Cela fait près de dix ans que j’attendais la publication de ce livre en traduction française. Trotzdem hoffnen devenu Espérer envers et contre tout[1] vient donc de sortir aux éditions Salvator. L’ouvrage réunit les voix juxtaposées du théologien catholique allemand, le Père Johann Baptist Metz et d’Elie Wiesel, qui ne dialoguent malheureusement pas en direct mais à travers les deux protagonistes Ekkehard Schuster et Reinhold Boschert-Kimmig, qui ont donné pour sous-titre au volume «Un chrétien et un juif après Auschwitz».
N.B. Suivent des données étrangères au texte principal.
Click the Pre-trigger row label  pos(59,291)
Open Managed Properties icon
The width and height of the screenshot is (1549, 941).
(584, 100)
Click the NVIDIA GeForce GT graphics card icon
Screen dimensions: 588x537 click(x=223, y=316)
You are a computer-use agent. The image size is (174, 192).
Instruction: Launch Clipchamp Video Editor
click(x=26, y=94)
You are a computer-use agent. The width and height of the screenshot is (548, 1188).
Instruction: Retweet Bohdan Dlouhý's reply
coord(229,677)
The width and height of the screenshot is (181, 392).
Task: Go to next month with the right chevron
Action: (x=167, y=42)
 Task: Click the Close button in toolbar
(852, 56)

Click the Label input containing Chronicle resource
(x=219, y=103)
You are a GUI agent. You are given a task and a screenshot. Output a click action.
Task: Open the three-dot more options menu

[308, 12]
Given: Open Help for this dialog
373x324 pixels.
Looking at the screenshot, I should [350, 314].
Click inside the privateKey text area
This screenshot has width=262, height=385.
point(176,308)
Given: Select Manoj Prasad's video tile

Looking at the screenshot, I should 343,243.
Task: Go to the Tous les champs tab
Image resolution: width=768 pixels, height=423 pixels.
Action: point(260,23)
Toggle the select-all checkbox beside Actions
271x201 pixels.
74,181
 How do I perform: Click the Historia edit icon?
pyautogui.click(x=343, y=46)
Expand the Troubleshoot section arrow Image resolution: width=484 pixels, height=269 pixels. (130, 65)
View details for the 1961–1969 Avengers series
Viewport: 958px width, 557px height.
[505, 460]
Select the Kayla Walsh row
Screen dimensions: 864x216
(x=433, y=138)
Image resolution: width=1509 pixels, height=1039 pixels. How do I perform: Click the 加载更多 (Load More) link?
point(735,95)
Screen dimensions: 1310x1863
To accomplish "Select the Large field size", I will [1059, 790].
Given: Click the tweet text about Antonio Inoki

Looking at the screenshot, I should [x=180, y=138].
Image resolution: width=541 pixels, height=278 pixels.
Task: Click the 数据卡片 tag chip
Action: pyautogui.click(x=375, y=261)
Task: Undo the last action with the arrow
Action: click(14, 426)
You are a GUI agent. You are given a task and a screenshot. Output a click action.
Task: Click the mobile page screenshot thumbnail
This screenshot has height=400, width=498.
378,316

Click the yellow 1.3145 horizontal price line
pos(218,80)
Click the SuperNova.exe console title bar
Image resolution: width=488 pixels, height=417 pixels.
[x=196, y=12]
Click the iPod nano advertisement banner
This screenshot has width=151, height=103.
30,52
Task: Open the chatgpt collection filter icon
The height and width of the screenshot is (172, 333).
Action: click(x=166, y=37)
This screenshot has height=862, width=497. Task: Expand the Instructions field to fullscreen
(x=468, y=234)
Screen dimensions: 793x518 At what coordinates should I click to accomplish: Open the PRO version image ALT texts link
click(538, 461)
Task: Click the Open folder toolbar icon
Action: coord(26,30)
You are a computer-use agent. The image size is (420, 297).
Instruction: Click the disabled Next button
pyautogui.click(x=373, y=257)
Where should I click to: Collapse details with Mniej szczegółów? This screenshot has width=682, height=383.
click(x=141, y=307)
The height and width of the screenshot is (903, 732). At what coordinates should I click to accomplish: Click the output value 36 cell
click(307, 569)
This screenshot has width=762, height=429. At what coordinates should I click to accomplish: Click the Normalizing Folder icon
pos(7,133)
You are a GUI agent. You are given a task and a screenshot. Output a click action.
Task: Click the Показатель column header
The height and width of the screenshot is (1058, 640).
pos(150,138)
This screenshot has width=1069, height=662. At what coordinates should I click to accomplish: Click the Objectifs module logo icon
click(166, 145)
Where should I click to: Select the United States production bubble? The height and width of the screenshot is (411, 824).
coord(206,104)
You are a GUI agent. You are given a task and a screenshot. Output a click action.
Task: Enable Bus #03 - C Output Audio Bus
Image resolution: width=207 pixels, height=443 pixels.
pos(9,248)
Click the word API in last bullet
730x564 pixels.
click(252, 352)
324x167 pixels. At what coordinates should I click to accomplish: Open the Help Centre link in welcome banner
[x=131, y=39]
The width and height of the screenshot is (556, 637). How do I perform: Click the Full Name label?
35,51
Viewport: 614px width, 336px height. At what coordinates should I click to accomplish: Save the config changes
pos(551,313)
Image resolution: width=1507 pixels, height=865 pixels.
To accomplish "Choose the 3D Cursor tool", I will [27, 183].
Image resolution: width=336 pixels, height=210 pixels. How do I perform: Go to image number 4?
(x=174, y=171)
Les deux hommes sont nés en 1928, l’un en Allemagne, qui fut enrôlé dans la Wehrmacht début 1945. Le second, dans un shtetl des Carpates, et fut déporté à Auschwitz-Birkenau au moment de la fête de Shavouot (la Pentecôte juive), au printemps 1944, à 15 ans. La première nuit de camp, le jeune Eliezer a perdu sans pouvoir le comprendre sa mère et sa petite sœur Tzipora, puis durant ces mêmes journées d’enfer l’une de ses grands-mères et son grand-père Dodye Feig, deux êtres très pieux et pleins de bonté. Quand Johann Baptist partit se battre et perdit tous ses camarades du même âge, Elie, lui, assistait à l’agonie de son père à Buchenwald.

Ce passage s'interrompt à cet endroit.